Online adaptive MR-guided stereotactic radiotherapy for unresectable malignancies in the upper abdomen using a 1.5T MR-linac
Published in Acta Oncologica, 2022
Lois A. Daamen, Sophie R. de Mol van Otterloo, Iris W. J. M. van Goor, Hidde Eijkelenkamp, Beth A. Erickson, William A. Hall, Hanne D. Heerkens, Gert J. Meijer, I. Quintus Molenaar, Hjalmar C. van Santvoort, Helena M. Verkooijen, Martijn P. W. Intven
A dose of 35 Gray (Gy) was administered in five fractions to all patients who were treated before June 2019. Hereafter, the dose regimen was increased to 40 Gy in five fractions, based on initial experiences and national consensus. Fractions were spread over a period of 2 weeks, with at least 1 day between each fraction.
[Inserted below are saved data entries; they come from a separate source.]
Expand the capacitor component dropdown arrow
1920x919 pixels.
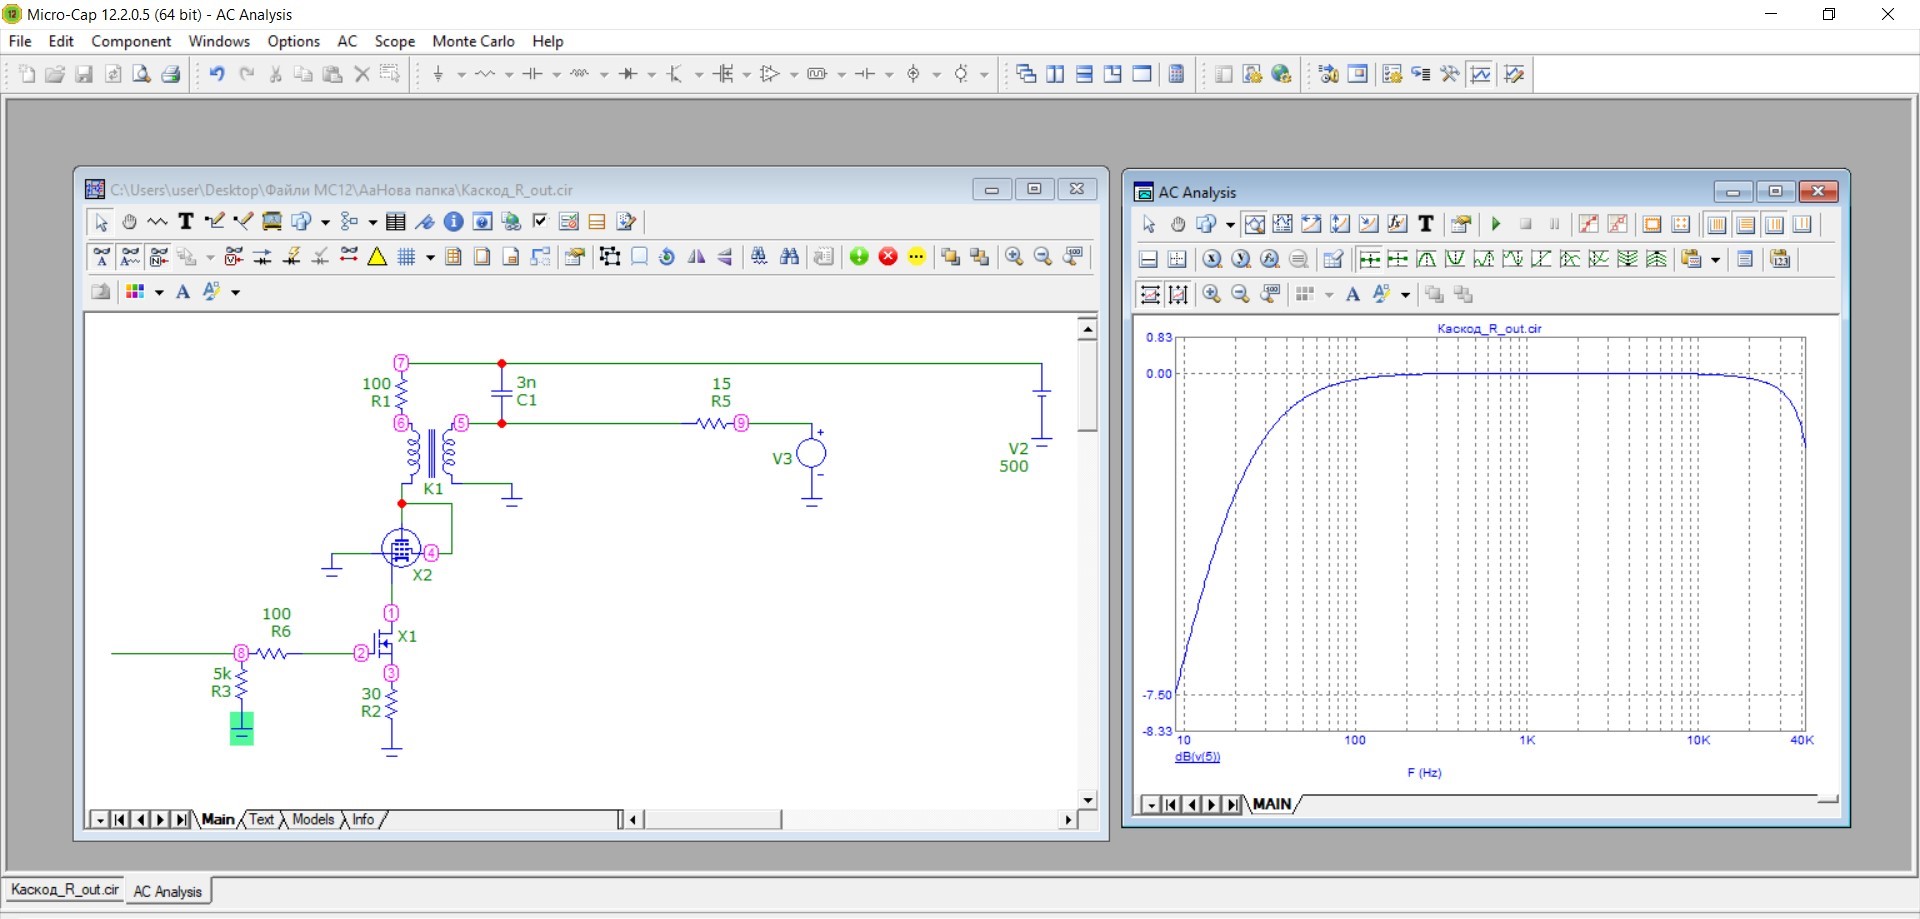(x=556, y=75)
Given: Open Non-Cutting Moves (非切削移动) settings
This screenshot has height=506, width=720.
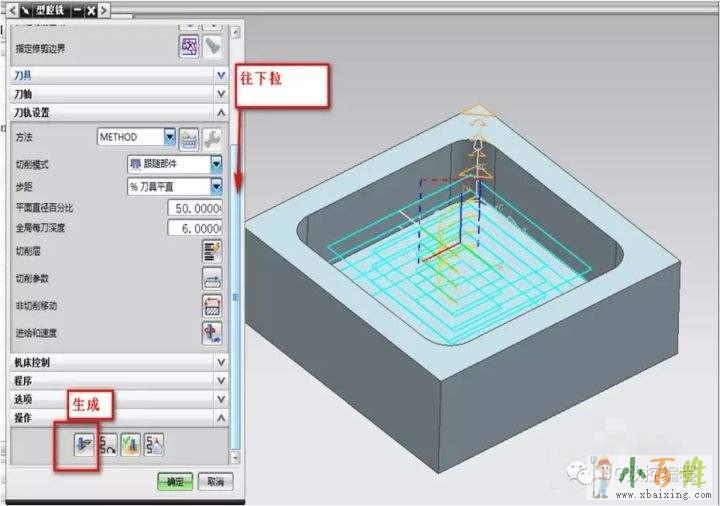Looking at the screenshot, I should click(x=212, y=305).
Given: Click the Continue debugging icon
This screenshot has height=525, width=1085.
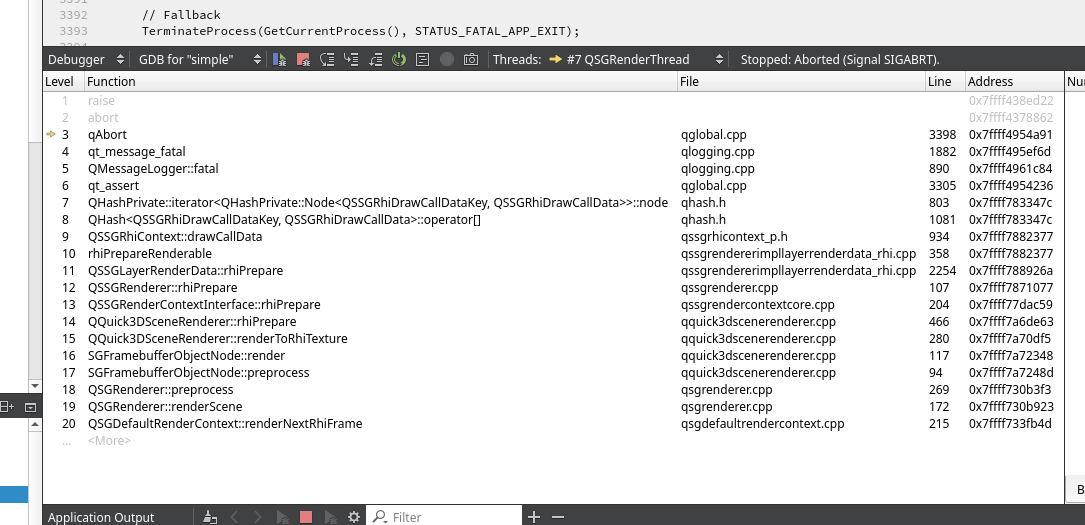Looking at the screenshot, I should pos(279,60).
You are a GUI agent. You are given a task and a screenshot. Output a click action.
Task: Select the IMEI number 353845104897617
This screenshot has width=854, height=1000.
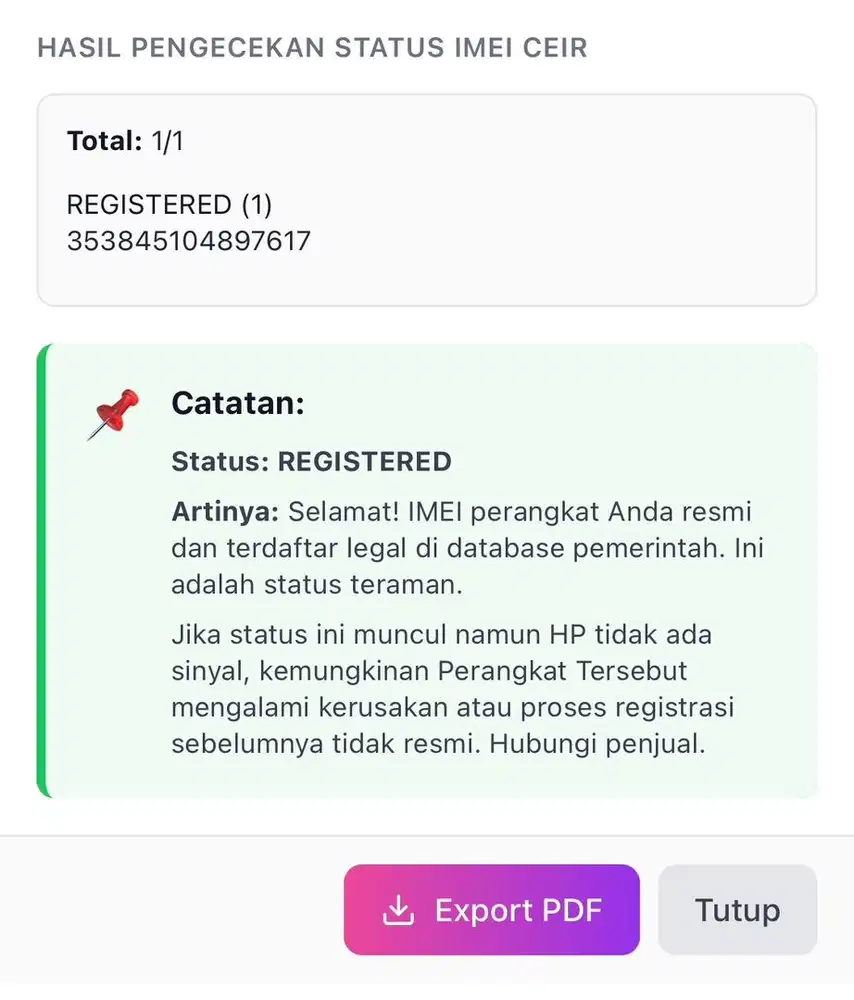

For pretreatment imaging, a planning CT scan (Philips, Brilliance Big Bore CT) and MR-sim (1.5 T Philips ingenia MR-RT) of the entire upper abdomen was performed. The planning-CT protocol consisted of a four-dimensional (4 D) CT and an intravenous contrast-enhanced CT with an arterial and a portal venous phase, with a slice thickness of 3 mm and voxel size of 1.37 × 1.37 × 3 mm. For MRI, a 3 D T2 weighted (T2w) scan, dynamic T1 weighted sequential with and without intravenous contrast, and diffusion-weighted imaging (DWI) were acquired. Patients were positioned on a vacuum mattress (BlueBAG, Elekta AB, Stockholm, Sweden) in a head-first supine position with the arms along the body. A custom-made abdominal plaster corset was used to reduce breathing-induced tumor motion [19]. Patient setup was indexed to a special table overlay used for CT acquisition [20]. Tattooed skin marks were placed on the patient for reproducibility of the desired treatment position during treatment delivery.